A palavra “território” está associada, normalmente, a poder. As relações que estabelecemos com um determinado espaço/território revelam-se, quase sempre, através da percepção de pertença. Os processos de apropriação e construção de um lugar resultam, essencialmente, de relações de poder que podemos observar a diversos níveis: local, regional, nacional ou global. A relação de poder com o território pode ser entendida como económica, social, ambiental, cultural ou mesmo simbólica.

Quando os Scalabitanos trauteiam o refrão do “Vira dos Malmequeres” cantado por Tonicha (1969) com base numa recolha de Alves Redol (Cancioneiro do Ribatejo, 1950) sentem que há uma ligação estreita com o lugar de vivência (Santarém). A estes laços existentes entre um indivíduo ou uma comunidade com o lugar designa-se por Topofilia (Yi-fu Tuan). Quanto maior o conhecimento sobre esse lugar maior é a aproximação e a sua defesa. O desenvolvimento de um lugar depende do valor que a sua população atribui ao seu território.

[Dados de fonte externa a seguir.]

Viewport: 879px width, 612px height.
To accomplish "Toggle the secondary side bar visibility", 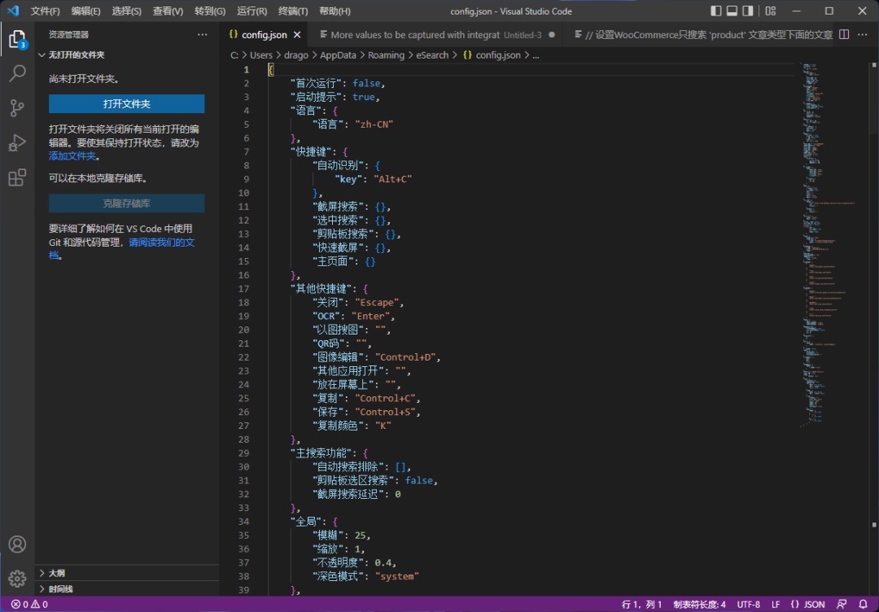I will click(749, 11).
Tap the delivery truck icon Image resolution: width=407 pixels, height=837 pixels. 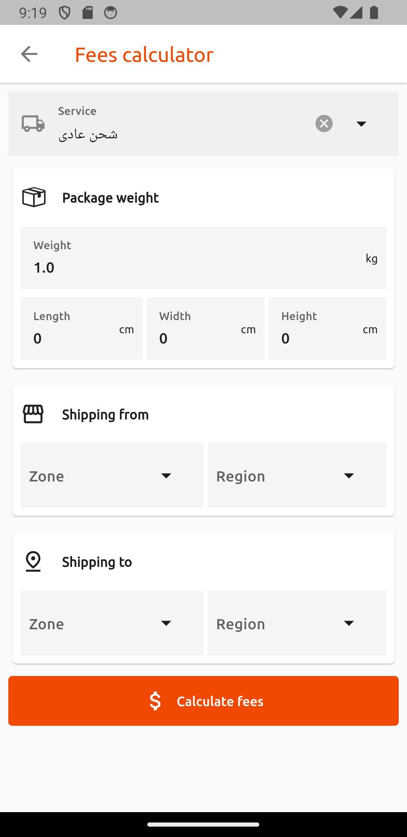(x=33, y=124)
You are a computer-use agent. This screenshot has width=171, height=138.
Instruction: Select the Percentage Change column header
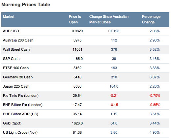coord(151,19)
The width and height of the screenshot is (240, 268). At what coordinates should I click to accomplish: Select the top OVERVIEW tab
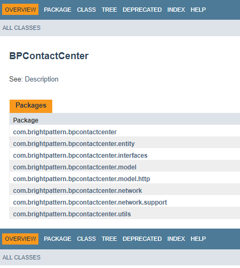tap(20, 10)
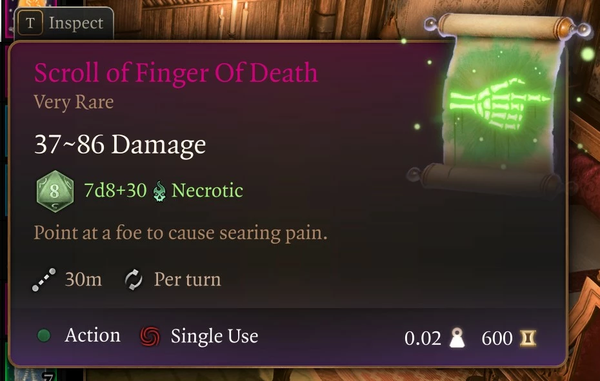Click the Per turn label

(x=188, y=279)
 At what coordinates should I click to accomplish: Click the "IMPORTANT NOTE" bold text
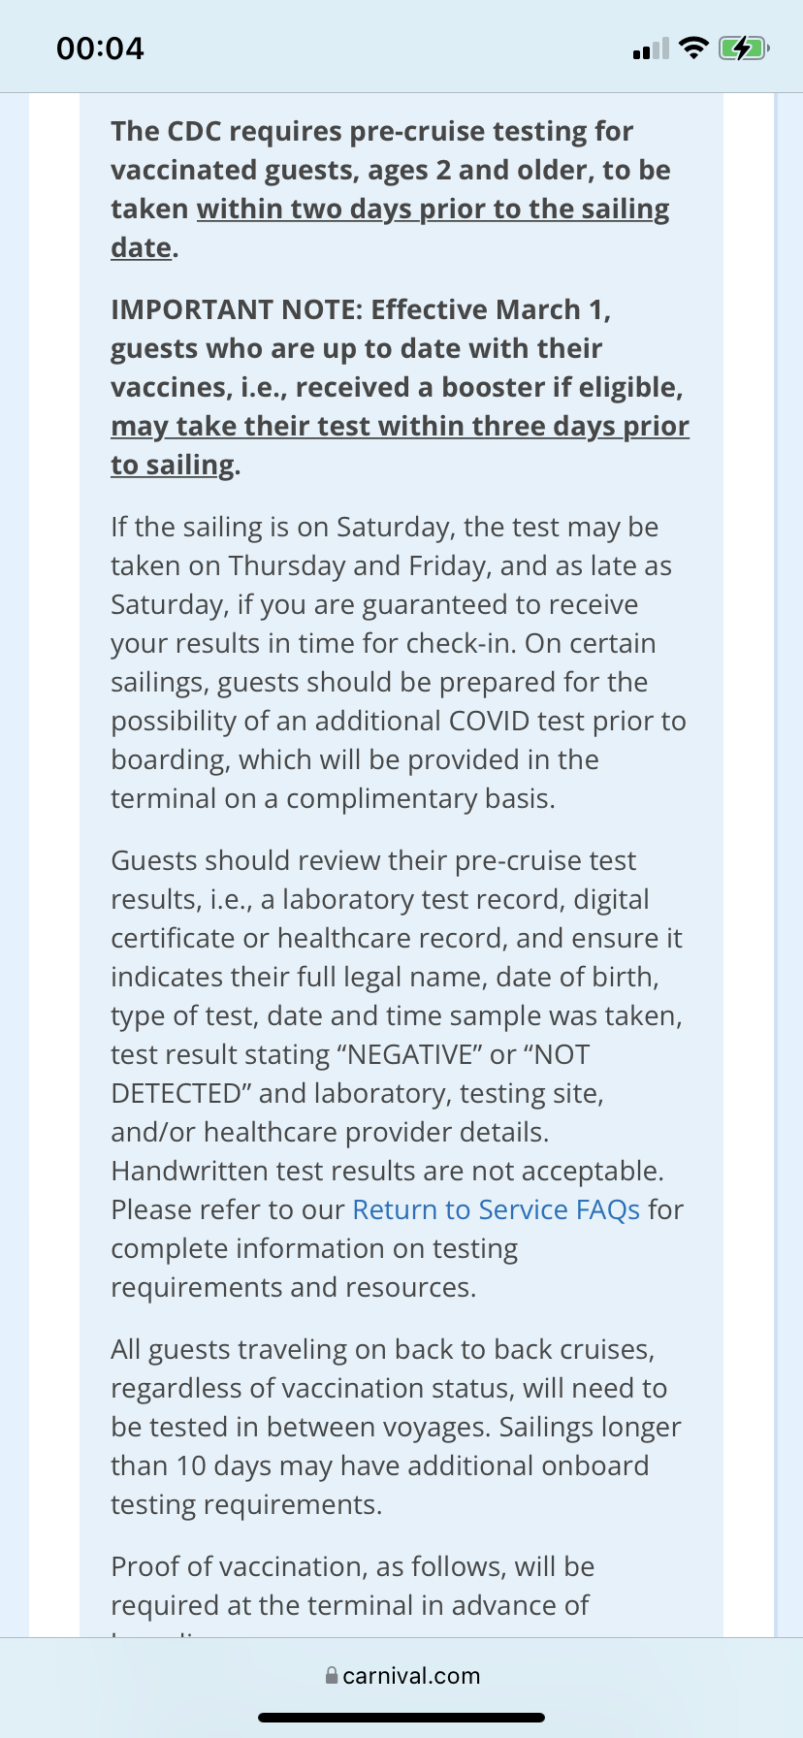coord(237,309)
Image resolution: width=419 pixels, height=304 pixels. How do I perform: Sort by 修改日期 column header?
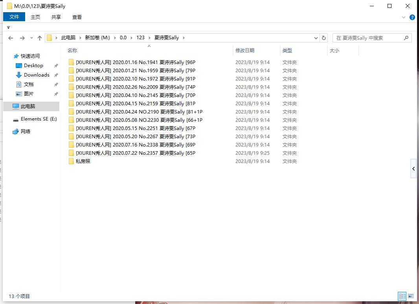tap(245, 51)
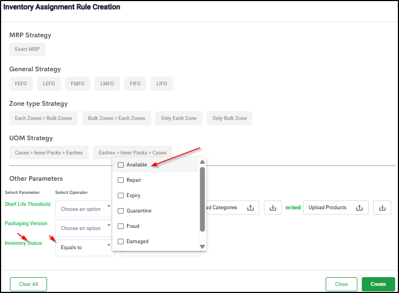Open the Packaging Version operator dropdown
The width and height of the screenshot is (399, 293).
[84, 228]
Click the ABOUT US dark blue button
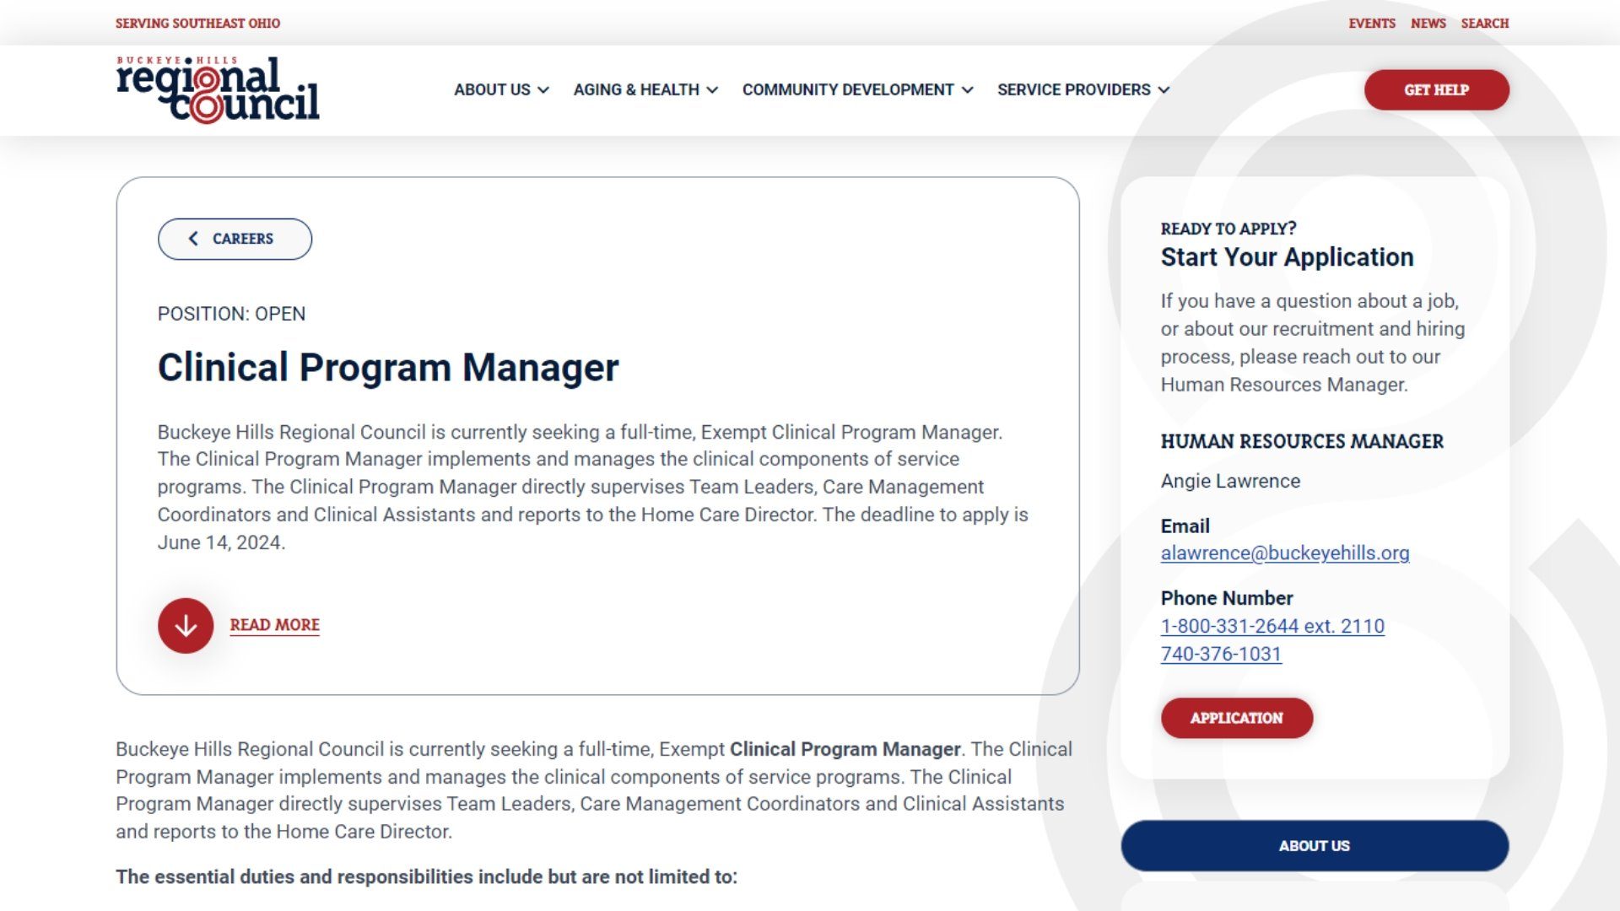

Do mesmo modo, os diferentes territórios no Mundo, ou espaços de poder, dependem de como os observamos. A visão que temos do mundo depende, evidentemente, da percepção e informação que recebemos sobre esses territórios. As condições de pertença em relação ao que ocorre no mundo encaminha-nos para um processo de análise territorial que não controlamos.

O Mundo de hoje caracteriza-se principalmente pelo conceito de incerteza. Incerteza na saúde, incerteza nas relações interpessoais., incerteza nas relações económicas ou Incerteza nas relações entre países. E foi assim que termina 2021 e começa o 2022.

O aumento da conflitualidade entre Estados ou territórios resulta, também, dessa incerteza. Temos vindo a assistir a um aumento dos conflitos territoriais. As guerras estão aqui bem perto: Argélia/Marrocos/Saara Ocidental, Líbia, Síria, Israel/Palestina, Libano, Iraque, Arménia/Azerbaijão, Ucrânia/Rússia, Mali, Sudão Etiópia, Afeganistáo, Paquistão/Índia …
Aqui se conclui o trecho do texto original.